D.H. Lawrence – The Poet


David Herbert Richards Lawrence (11 September 1885 – 2 March 1930) was an English authorand playwright as well as a poet. His poetry contains many themes but frequently centres on the dehumanising effects of modernity and industrialisation, believing that we need to break free of artificial restrictions and celebrate vitality, spontaneity, human sexuality and instinct. Lawrence felt all poems had to be personal sentiments and that spontaneity was vital for any work.

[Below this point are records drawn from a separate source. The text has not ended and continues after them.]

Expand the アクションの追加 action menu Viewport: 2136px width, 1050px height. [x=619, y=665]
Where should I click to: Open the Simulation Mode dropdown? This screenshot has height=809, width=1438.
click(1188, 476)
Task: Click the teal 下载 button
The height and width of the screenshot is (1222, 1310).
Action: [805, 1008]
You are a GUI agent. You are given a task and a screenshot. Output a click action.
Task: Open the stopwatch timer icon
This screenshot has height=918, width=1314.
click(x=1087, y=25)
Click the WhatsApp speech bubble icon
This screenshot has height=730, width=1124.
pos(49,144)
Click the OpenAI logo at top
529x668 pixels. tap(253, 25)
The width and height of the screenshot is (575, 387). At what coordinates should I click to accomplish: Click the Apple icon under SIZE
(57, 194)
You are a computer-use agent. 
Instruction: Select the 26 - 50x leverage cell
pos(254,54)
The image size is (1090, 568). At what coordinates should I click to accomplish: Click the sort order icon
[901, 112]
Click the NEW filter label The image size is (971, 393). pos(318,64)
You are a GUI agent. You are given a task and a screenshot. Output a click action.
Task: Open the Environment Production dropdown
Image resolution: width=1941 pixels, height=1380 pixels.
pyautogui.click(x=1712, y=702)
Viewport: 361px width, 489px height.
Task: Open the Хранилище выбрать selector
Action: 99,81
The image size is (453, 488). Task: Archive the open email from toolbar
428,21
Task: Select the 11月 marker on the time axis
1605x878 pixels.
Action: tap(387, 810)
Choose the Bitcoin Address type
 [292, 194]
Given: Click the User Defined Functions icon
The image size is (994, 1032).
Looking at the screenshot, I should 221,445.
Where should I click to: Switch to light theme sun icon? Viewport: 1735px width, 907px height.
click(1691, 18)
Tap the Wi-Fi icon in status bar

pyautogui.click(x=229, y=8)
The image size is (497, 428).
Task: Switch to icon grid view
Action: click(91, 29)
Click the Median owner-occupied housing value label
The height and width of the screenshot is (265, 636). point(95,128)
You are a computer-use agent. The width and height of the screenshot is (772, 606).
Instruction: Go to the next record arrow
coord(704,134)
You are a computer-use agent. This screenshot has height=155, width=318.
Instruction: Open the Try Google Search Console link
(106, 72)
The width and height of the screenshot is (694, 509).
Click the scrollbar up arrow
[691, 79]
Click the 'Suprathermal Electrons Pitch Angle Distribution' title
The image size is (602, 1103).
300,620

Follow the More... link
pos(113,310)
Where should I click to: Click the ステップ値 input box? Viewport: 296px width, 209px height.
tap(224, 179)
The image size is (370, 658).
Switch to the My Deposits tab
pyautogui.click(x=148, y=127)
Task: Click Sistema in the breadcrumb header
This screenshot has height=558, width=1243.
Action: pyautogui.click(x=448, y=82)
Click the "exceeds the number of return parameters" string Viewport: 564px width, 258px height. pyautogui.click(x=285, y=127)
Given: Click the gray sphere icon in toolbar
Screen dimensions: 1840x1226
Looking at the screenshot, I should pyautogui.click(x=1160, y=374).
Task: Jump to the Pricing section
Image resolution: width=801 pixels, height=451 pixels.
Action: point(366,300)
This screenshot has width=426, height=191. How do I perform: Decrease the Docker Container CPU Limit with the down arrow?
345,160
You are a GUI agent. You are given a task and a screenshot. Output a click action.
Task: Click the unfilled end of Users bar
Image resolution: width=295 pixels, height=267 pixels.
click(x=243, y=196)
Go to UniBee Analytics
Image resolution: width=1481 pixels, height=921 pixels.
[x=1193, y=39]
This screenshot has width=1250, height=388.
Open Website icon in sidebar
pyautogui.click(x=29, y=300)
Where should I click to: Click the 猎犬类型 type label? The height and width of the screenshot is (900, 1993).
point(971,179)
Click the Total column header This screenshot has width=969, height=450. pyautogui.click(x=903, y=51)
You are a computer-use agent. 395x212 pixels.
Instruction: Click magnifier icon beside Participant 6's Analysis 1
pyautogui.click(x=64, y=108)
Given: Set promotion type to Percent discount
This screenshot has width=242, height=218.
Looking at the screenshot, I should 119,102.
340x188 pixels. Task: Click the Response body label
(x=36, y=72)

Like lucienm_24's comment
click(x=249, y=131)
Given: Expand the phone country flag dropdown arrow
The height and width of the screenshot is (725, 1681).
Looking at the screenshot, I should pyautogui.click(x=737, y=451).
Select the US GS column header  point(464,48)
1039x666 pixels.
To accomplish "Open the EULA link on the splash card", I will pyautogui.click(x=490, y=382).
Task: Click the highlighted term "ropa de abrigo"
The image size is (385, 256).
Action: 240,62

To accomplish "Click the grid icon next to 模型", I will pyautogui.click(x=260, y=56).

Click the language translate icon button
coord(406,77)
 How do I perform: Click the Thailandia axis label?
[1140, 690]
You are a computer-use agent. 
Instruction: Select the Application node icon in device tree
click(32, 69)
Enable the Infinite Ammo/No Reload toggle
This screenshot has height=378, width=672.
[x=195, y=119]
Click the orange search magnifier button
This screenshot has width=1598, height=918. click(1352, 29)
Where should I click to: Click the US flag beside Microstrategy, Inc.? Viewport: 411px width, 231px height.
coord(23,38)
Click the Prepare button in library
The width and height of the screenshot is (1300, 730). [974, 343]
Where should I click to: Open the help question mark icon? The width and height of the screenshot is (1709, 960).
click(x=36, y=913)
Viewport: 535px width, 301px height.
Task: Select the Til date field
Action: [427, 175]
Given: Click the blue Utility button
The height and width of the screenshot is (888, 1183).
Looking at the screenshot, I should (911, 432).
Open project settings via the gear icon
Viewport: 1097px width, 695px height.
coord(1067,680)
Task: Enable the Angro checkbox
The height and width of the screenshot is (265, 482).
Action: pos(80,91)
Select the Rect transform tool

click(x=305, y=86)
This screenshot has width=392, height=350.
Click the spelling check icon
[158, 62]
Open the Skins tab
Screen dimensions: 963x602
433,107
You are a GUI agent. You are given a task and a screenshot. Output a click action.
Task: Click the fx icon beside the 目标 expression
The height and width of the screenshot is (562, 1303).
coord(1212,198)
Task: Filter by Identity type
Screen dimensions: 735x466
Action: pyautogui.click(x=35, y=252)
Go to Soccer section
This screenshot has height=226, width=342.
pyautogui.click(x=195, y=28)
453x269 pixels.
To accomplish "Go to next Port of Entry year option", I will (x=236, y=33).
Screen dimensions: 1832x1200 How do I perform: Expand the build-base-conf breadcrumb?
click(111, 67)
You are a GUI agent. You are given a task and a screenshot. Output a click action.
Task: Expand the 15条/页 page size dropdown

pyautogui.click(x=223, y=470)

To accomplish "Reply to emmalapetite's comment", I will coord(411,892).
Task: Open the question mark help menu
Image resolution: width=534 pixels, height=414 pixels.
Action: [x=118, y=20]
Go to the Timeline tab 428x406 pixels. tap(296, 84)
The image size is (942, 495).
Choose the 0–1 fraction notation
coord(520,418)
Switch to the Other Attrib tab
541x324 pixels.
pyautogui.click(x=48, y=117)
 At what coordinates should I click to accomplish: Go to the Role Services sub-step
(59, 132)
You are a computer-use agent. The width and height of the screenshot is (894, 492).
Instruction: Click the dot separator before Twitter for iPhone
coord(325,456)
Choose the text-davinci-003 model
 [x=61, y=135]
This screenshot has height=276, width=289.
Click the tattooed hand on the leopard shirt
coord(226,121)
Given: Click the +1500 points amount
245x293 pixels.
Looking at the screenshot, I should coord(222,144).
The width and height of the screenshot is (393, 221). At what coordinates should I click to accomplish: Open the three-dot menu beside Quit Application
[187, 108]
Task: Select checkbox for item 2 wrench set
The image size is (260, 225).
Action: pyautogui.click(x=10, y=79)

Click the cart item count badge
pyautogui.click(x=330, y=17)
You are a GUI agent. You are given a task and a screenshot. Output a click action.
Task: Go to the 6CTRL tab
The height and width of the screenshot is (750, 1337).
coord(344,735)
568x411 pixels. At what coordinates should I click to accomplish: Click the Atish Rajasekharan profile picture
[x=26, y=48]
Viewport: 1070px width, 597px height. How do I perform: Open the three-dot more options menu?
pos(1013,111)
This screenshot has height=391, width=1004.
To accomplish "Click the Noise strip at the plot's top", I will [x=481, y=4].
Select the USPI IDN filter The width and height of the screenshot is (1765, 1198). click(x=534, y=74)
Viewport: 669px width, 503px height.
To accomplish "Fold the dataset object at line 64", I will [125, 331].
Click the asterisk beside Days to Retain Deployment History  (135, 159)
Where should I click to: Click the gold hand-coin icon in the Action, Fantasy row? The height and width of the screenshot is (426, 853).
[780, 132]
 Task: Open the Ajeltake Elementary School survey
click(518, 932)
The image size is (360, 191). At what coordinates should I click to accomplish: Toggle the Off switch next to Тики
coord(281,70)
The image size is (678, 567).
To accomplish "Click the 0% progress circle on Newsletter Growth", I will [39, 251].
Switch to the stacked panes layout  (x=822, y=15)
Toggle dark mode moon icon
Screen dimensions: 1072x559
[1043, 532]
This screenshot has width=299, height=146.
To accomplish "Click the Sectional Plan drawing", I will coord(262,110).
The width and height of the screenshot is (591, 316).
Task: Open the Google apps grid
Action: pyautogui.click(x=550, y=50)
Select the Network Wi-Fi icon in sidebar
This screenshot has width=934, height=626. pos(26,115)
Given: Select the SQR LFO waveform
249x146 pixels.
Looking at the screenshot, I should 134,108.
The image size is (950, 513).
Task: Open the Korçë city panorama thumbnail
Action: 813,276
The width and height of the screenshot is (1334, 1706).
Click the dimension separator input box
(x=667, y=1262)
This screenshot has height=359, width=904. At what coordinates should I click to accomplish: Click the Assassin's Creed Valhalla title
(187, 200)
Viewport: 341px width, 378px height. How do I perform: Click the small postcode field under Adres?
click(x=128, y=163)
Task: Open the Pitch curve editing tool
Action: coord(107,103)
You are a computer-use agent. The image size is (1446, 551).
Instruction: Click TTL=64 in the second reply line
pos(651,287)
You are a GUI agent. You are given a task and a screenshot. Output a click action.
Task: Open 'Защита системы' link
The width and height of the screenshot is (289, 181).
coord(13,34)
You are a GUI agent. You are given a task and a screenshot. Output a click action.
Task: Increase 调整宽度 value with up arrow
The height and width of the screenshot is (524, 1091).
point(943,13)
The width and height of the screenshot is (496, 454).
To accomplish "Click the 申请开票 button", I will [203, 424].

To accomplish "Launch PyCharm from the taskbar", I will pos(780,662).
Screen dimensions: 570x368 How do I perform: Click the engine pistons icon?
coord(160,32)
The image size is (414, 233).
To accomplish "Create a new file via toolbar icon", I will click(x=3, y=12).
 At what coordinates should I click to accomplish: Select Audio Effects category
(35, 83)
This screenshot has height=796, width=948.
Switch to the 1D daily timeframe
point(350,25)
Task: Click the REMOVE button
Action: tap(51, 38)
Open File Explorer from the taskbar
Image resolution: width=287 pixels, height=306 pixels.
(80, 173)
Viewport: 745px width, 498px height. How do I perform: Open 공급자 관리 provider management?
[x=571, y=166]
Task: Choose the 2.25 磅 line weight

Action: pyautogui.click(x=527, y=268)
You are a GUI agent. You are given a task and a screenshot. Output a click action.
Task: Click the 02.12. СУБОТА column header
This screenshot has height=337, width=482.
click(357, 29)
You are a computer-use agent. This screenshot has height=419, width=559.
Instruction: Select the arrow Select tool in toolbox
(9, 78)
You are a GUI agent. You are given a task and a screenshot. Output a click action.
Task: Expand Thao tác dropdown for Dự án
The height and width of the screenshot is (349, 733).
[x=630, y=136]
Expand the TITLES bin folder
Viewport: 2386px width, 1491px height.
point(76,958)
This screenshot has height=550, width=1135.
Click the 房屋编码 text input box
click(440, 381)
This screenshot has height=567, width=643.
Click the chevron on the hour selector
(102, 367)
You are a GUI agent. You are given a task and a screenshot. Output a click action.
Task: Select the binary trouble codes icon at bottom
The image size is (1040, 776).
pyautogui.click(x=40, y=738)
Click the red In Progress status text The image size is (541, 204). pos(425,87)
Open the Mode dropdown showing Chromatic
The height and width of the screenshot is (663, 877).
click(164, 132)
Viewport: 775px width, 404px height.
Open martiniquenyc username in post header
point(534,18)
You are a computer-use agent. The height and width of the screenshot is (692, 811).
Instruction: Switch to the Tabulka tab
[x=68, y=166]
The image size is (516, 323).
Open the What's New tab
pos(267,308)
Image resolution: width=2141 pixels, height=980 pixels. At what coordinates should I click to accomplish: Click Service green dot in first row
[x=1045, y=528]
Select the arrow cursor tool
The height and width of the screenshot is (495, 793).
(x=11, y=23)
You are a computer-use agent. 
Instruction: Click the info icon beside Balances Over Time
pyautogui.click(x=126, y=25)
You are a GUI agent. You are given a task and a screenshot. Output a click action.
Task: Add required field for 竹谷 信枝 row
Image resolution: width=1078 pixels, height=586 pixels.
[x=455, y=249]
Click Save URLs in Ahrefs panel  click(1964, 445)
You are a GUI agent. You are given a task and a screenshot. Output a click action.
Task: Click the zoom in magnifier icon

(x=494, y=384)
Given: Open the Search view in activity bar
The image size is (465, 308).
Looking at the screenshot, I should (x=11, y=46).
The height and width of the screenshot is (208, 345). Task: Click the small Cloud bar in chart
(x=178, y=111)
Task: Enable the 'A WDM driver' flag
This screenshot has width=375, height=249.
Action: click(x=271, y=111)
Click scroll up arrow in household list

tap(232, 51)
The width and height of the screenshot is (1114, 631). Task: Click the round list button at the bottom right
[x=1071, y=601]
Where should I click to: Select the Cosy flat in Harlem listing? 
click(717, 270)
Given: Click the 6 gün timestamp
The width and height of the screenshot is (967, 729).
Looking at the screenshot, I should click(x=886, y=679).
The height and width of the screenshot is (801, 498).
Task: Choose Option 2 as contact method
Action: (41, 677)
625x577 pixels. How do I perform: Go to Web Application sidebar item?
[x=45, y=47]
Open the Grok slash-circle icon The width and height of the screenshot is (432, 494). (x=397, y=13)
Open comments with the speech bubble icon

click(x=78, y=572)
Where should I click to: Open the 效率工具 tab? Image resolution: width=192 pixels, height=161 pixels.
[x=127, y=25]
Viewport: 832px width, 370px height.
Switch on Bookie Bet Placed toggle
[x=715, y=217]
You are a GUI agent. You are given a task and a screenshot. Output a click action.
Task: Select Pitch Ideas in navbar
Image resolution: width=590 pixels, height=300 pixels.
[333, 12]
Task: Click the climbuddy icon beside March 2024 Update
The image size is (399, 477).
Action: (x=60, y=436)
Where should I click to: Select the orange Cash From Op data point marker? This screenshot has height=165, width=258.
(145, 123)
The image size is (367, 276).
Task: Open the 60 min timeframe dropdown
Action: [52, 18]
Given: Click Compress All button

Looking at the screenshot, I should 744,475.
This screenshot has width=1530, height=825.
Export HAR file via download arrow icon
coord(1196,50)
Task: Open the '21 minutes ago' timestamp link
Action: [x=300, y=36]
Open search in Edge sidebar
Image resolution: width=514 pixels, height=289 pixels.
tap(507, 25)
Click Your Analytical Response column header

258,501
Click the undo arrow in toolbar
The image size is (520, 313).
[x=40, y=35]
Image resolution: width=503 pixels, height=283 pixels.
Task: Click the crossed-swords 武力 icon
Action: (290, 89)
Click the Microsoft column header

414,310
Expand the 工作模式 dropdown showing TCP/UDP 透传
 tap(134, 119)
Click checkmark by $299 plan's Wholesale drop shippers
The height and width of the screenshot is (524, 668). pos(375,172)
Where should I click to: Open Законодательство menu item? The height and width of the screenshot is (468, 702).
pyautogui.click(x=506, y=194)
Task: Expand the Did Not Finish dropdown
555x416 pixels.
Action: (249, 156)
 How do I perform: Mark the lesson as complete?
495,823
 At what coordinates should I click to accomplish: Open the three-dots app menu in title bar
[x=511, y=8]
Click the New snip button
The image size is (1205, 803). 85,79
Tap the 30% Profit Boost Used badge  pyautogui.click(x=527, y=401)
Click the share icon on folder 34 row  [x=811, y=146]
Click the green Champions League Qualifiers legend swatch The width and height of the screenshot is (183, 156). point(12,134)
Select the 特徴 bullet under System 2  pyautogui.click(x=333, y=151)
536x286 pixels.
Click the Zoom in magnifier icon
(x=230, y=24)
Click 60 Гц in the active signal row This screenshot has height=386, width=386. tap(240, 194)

In relation to the poem ‘Piano’ D.H. Lawrence’s early life is of clear interest. He was born on September 11, 1885, in Eastwood, Nottinghamshire, in England and he was the fourth child of a poverty stricken coal miner. His mother, a former schoolteacher, was greatly superior in education to her husband but was forced to marry him because her family had fallen on hard times. While the young Lawrence idolised his mother, he seems to have felt quite the contrary about his father: in a letter from 1910 to the poet Rachel Annand Taylor he later wrote that his parents’ married life "has been one carnal, bloody fight. I was born hating my father: as early as ever I can remember, I shivered with horror when he touched me. He was very bad before I was born."


Lawrence felt a deep emotional bond towards his mother and as a result of her encouragement became interested in the arts. Although the ultimate demonstration of his love for his mother came in 1910 when, sick with Cancer, her helped her to die by giving her an overdose of sleeping medicine.